It is easy to like the current Governor of the Bank of England, Mark Carney. The urbane Canadian was a voice of Transatlantic calm when he was appointed in 2013, after the storm of the credit crunch.
It is even easier to like the man if you are a unionist. After all, it was Carney who delivered the death knell to Alex Salmond’s back-of-a-fag-packet calculations on Scotland’s currency post-independence.
The then-First Minister’s plan – when he could think of no other – to use sterling in the event of a Yes vote was never very credible.
But Carney destroyed Salmond’s scheme when, in the final days of the referendum campaign, he pointed out that it would be “incompatible with sovereignty” for a separate Scotland to keep the pound.
Scotland would be like Panama, we were warned, and that was enough to scare off any half-hearted secessionists.
Thank you, Mr Carney.
Two years on, the Governor warned about the consequences of leaving Europe but this time the public – or just over half of it – took no notice and voted to quit the EU anyway.
As a result, the pound is now the world’s worst performing currency, having fallen 6.2% so far this month, and is on track for its sixth month of consecutive losses against the dollar.
It is Carney who must try to sort out the mess and who can blame him if he has looked to his future and decided not to take up the option to stay in Britain for another six years, as his contract would allow.
He announced on Monday night that he would go in June 2019, following days of speculation that he had had enough of us all.
What a shame that we will lose him earlier than we needed to, when the UK will still be thrashing out the details of its EU departure.
However, it is unlikely that the Brexit vote in itself influenced his timing; more probably it was the sniping of the hard Brexiteers, calling into question his neutrality as well as his competence. One even said he should be silenced.
Carney was accused of being too gloomy before the Brexit vote, but with the benefit of hindsight his gloom was justified.
Now he is being hounded out of office by Leavers, with some saying he is using “Project Fear” tactics to try to reverse the referendum decision.
Project Fear, Scots will remember, was the label given to the No camp whenever it warned of the pitfalls of independence – such as basing an entire economy on the price of oil.
Someone has to talk financial sense into politicians and it may as well be the Governor of the Bank of England, which is an institution independent of government, whatever Carney’s detractors are saying.
Chief among his critics is the Tory MP Jacob Rees-Mogg, who called the Governor a “sore loser” and suggested he was not up to the job. Rees-Mogg’s name has been mentioned as a possible successor to the Canadian, a prospect almost as alarming as the nationalists running Scotland’s economy without the security net of the UK.
In fact, the idea of any politician, let alone one of the least moderate of the present bunch, presiding over the BOE should send chills running down spines.
Brexit apologists like Rees-Mogg have made much noise since the referendum in June about how well Britain is doing. Perhaps shocked by what they have unleashed, they are now claiming the pound needed to be devalued.

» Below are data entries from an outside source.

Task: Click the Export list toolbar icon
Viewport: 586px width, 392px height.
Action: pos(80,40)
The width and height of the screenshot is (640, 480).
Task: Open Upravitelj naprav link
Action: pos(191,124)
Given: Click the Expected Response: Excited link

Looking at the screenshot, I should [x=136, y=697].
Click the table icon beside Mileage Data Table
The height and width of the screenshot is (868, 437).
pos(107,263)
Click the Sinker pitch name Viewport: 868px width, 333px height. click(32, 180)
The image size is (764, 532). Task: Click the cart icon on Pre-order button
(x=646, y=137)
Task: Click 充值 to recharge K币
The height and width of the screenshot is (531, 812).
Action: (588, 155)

Did it? I don’t recall them saying that before the country went to the polls.
Those who challenge such nonsense are shouted down as pessimists. If this trading of blows was confined to the political arena it would be entertaining – if you like that sort of thing – but the concerted effort on the Right to cast doubt over Carney’s impartiality is affecting the market.
Undermining the bank chief might be a ploy by Leavers to detract attention from the chaos they have caused but it is clearly not in the country’s interests.
Carney has appeared a cool customer throughout the recent turmoil and only now, thanks to the discourteous Rees-Mogg et al, has he seemed a little rattled.
Described as “the only adult in the room” by one business commentator, the Governor has become a target for those he has constantly upstaged.
His foes have in a way got what they wanted, with Carney’s leaving date now confirmed.
But Britain is poorer.
Just as Scotland needed his reasoned interjection to avert disaster in 2014, so the whole country needs him in the post-Brexit shambles.
For the rest of his tenure in London, we should let him get on with his task and treat him as he has treated us – with due respect.